Introducing...one of Mindy's old toys...way back from the 80's....


The Invisible Dog Leash!

Thursday, November 26

Thanksgiving Thankfulness Part 3

Happy Thanksgiving everyone!

I'm sitting here watching the Macy's Thanksgiving Day Parade...it makes me want to watch "Miracle on 34th St."

In reflecting on what I am most thankful for, it occurs to me that everything good about my life is because of God. So I am most thankful for Him. I'm thankful that He is Emmanuel...God with us. I'm thankful for the path He has led me on, even though there are things I'd change if I could...I trust that His path/plan is better! I'm thankful that because of Him I have salvation, companionship, forgiveness and a reason for living.

He was, He is and He always will be the only God worth serving and loving.

__CHALLENGE 1__: In the Thanksgiving blog post, why is the writer most thankful for God?
__CHALLENGE 2__: Write a continuation of the Thanksgiving blog post that begins after its last sentence.

[Word and element pointing entries]
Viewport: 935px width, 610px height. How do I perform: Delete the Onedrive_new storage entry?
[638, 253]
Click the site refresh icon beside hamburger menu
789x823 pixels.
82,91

__EXERCISE RESPONSE 1__: The writer is most thankful for God because everything good in the writer's life is because of Him.

__EXERCISE RESPONSE 2__:
Wednesday, November 25

Thanksgiving Thankfulness, Part 2

I was all mentally set to post about being thankful for the energy that God provides....but.....this morning while doing my morning blog scan to see what has been newly posted, I came across Ryan Detzel's post on being thankful for something strange. So I decided to go with it.

I am thankful for repeats on TV.

--When I am in school, I appreciate repeats since it gives me a good excuse to turn off the TV without feeling like I'm going to miss something on my favorite shows.
--On the weekends or in the summer, I'm thankful that some shows are repeated so that I can find out what I missed when it originally aired.
--And when there is still nothing good on and I've all the repeats I'm interested in seeing, I'm thankful that repeats give me an opportunity to read a book (again, with the knowledge that I am not missing anything exciting).

I know this makes it sound like I watch TV all the time...I really don't. I just have a few shows that I "need" to watch each week and a couple others I watch whenever the stars align. And I know that DVR would aid in the process of seeing what I've missed but really...I'm a student...I don't have time for all that TV. I'm better off with repeats!

Tuesday, November 24

Thanksgiving Thankfulness, Part 1

I have a friend who is love and joy in flesh. I've known her for about 12 years but have only become close over the last 6 years.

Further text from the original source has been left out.